About the job
Please submit your CV in English and specify your English proficiency level.
toloka-ai, in partnership with Mindrift, offers contract-based, project work for professionals interested in evaluating, testing, and improving AI systems. This is a freelance role, not a permanent staff position.
Role overview
The Freelance AI Evaluation Engineer will contribute to building a dataset focused on assessing AI coding agents. The main goal is to evaluate how these agents perform on real-world developer tasks.
Main responsibilities
- Set up virtual companies using a strategic plan, including codebases, infrastructure, and supporting context such as conversations, documentation, and tickets to create realistic development scenarios.

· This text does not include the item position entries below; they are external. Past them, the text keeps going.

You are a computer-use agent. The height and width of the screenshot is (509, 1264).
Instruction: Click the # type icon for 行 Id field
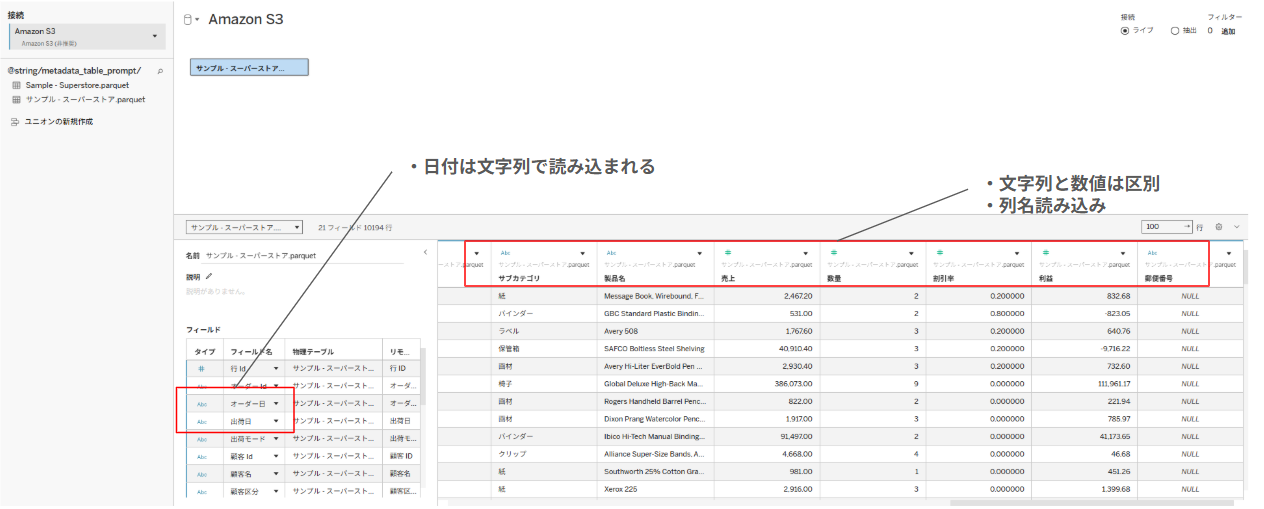[203, 369]
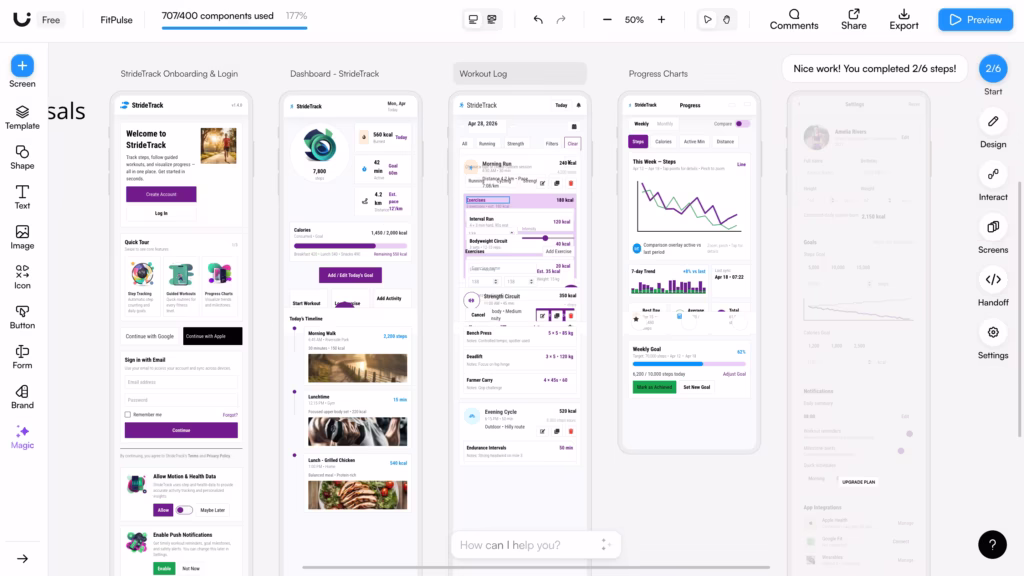Viewport: 1024px width, 576px height.
Task: Toggle the Compare switch in Progress Charts
Action: click(742, 123)
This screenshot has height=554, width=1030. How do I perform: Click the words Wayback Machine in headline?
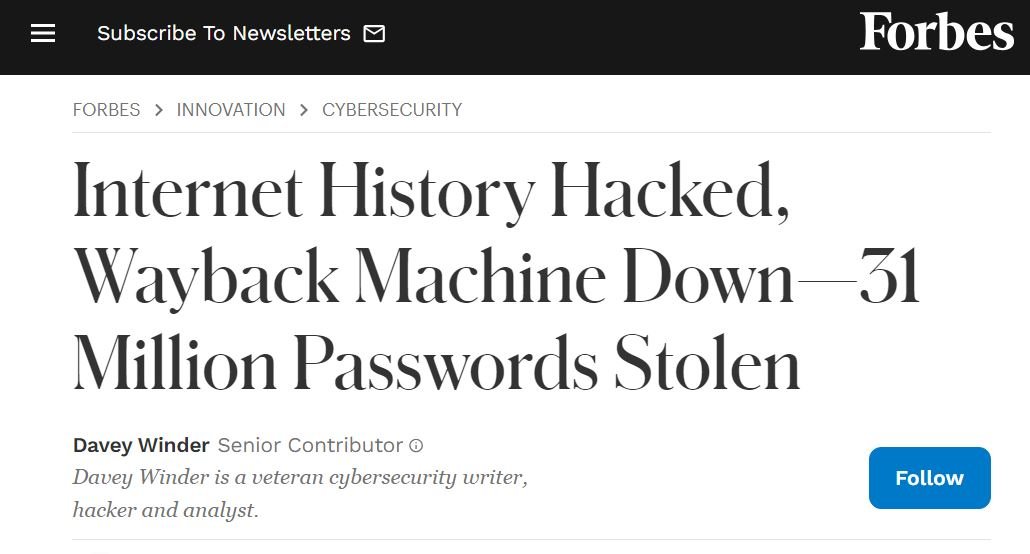coord(340,276)
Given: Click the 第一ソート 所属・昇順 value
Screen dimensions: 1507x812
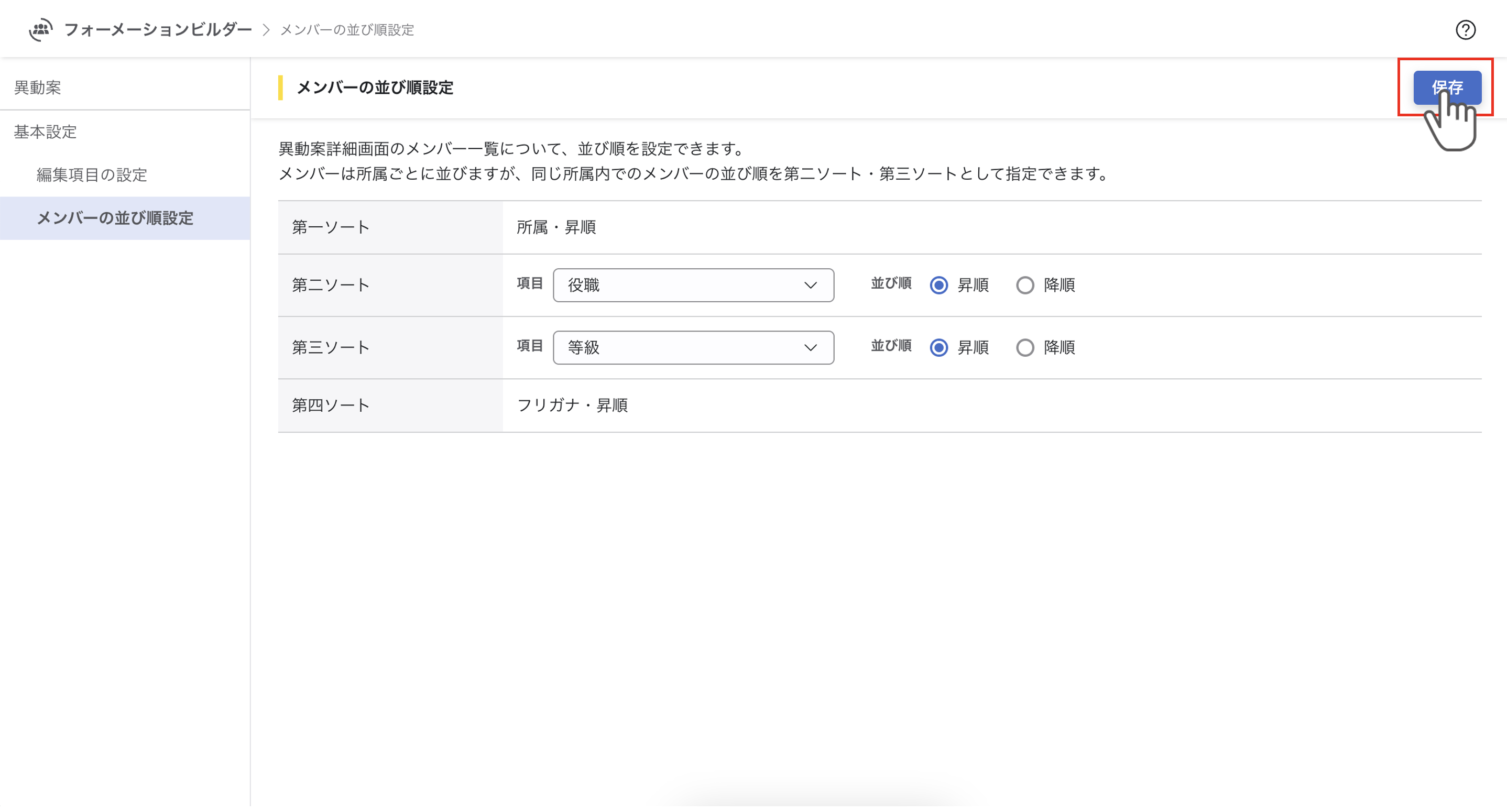Looking at the screenshot, I should (x=556, y=227).
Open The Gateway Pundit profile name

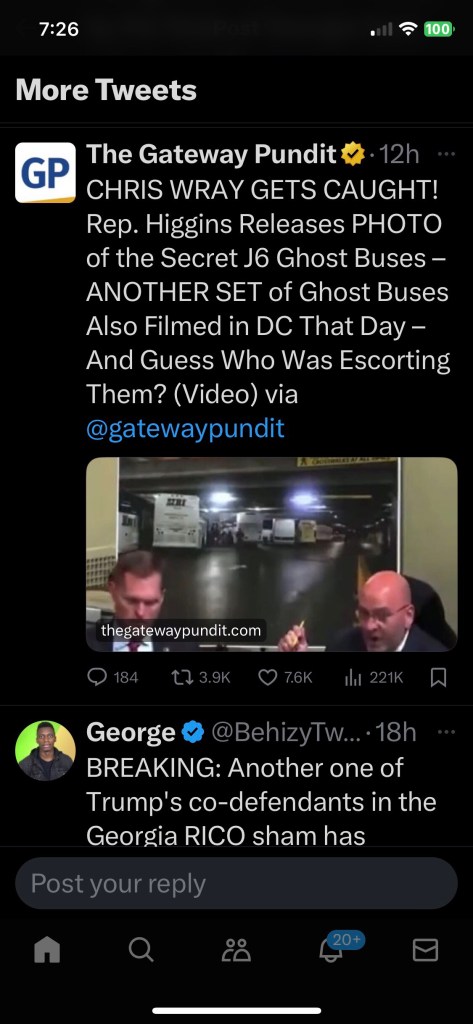211,154
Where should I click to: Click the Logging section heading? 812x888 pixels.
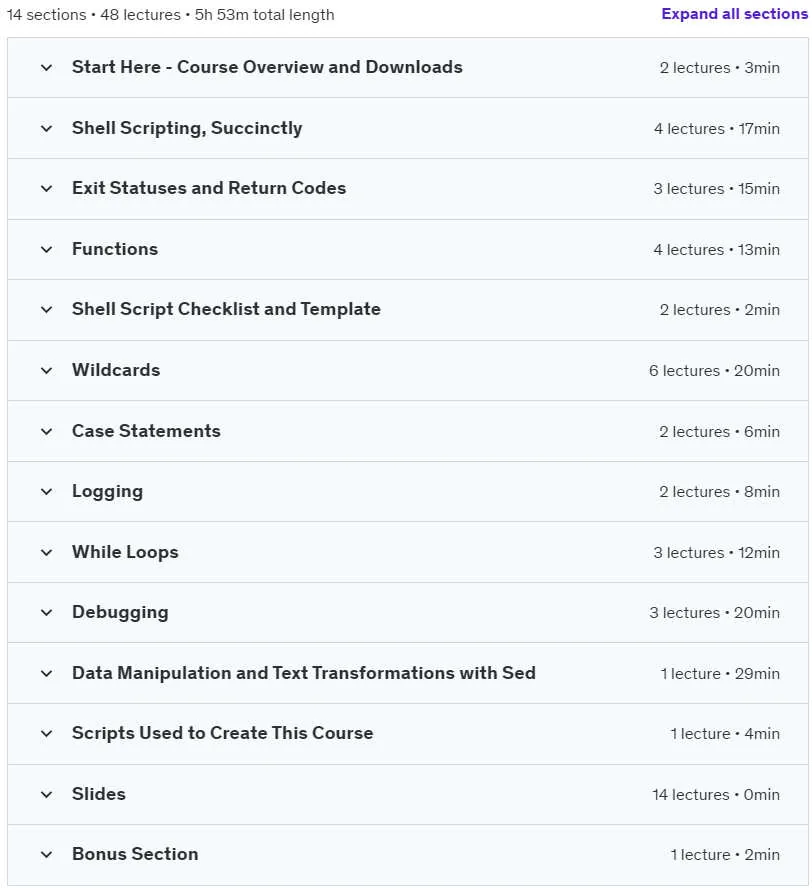tap(107, 492)
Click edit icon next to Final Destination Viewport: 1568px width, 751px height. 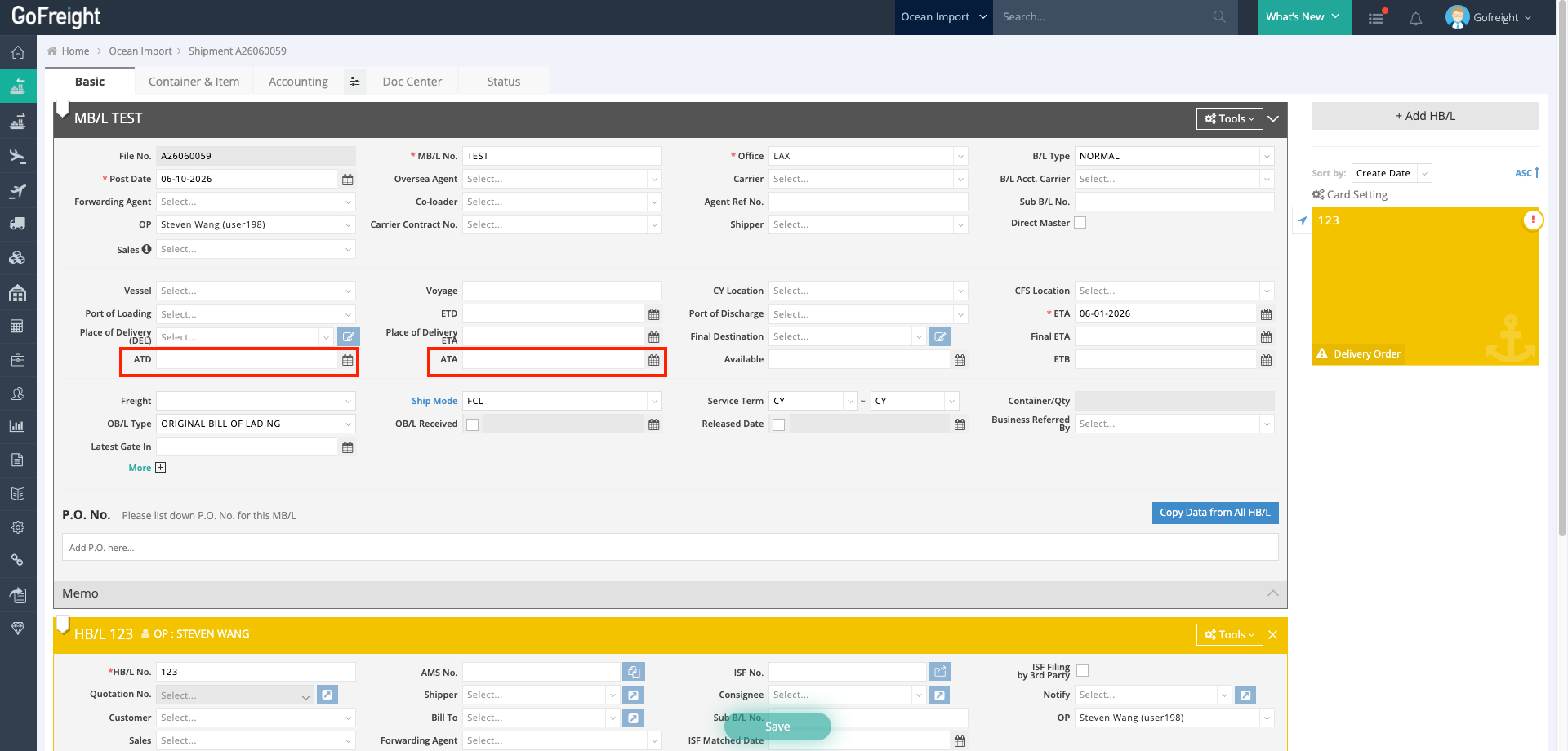point(940,336)
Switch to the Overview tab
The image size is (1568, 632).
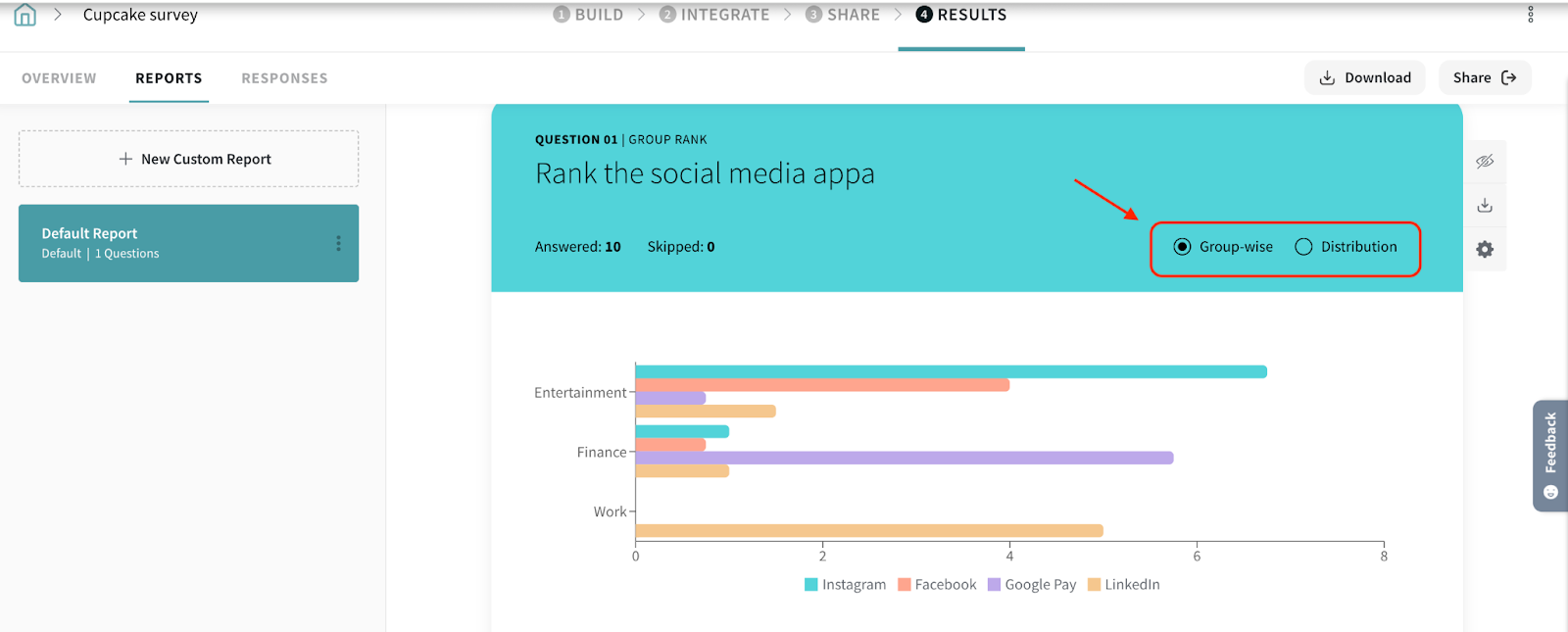point(59,78)
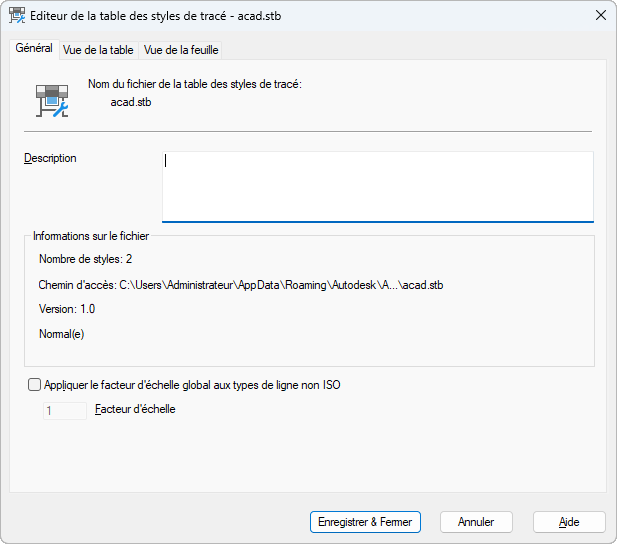This screenshot has height=544, width=617.
Task: Close the plot style table editor window
Action: pos(600,15)
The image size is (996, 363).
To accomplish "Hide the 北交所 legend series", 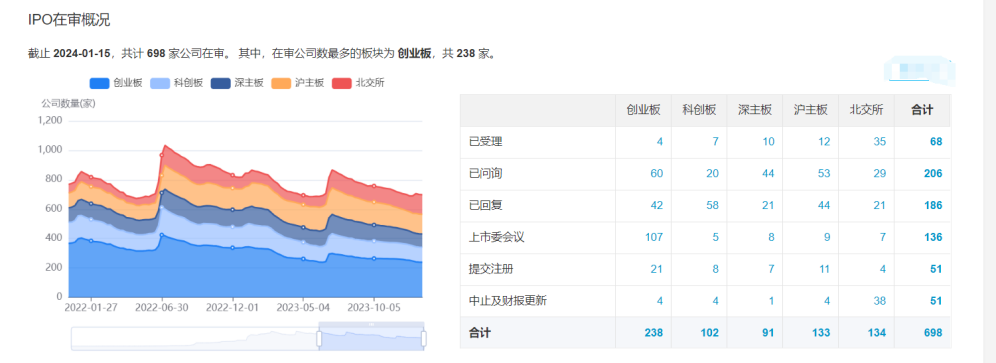I will (358, 83).
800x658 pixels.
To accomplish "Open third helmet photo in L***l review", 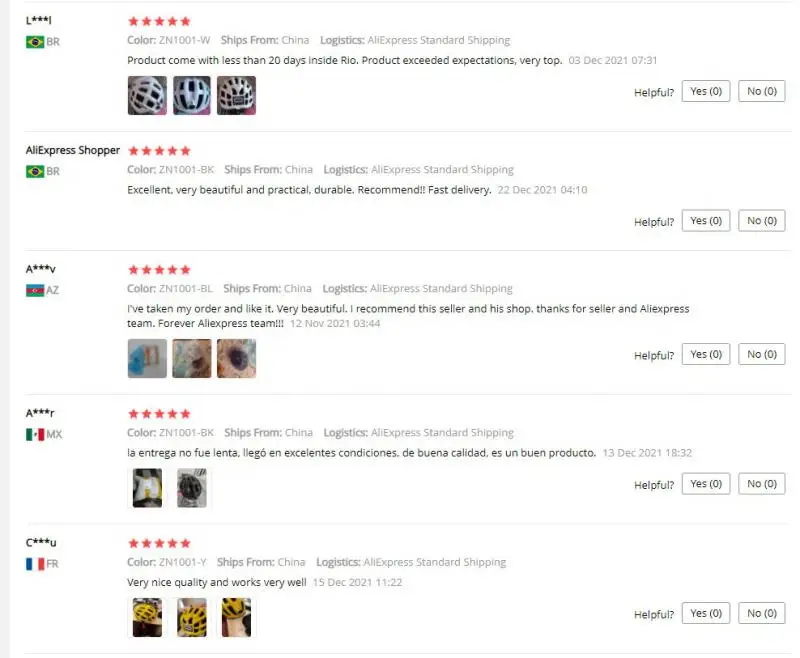I will pyautogui.click(x=236, y=95).
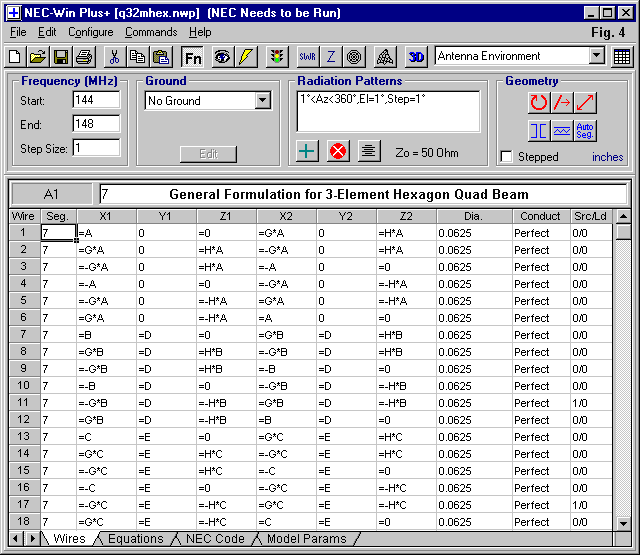The width and height of the screenshot is (640, 555).
Task: Click the rotate geometry icon
Action: coord(539,102)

- Design and calibrate tasks representing different stages within the virtual company. This involves writing prompts, defining evaluation metrics, and ensuring tasks are solvable and fairly assessed.
- Create tasks in isolated environments that mimic a developer’s workstation. Use a Linux setup with development tools (terminal, CLI), MCP servers (repository, task tracker, messenger, documentation), and a real web application codebase.
- Develop tests that accept all valid solutions and reject incorrect ones. Balance strictness and flexibility to avoid penalizing good approaches or allowing flawed solutions.
- Work with an AI agent on test cases to ensure the tests catch real issues and do not miss poor solutions or unfairly block correct ones.
- Review code generated by AI agents, analyze reasons for success or failure, and create edge cases and adversarial scenarios to deepen evaluation.
- Refine your work based on feedback from expert QA reviewers to meet established quality standards.
Important notes
- This is not a data labeling position.
- This is not a prompt engineering role.
- Writing code from scratch is not required. The AI agent handles most coding; the focus is on guiding and evaluating its output.
Much of the work involves collaborating closely with AI systems. Crafting tasks that challenge advanced models means working alongside those same models throughout the process.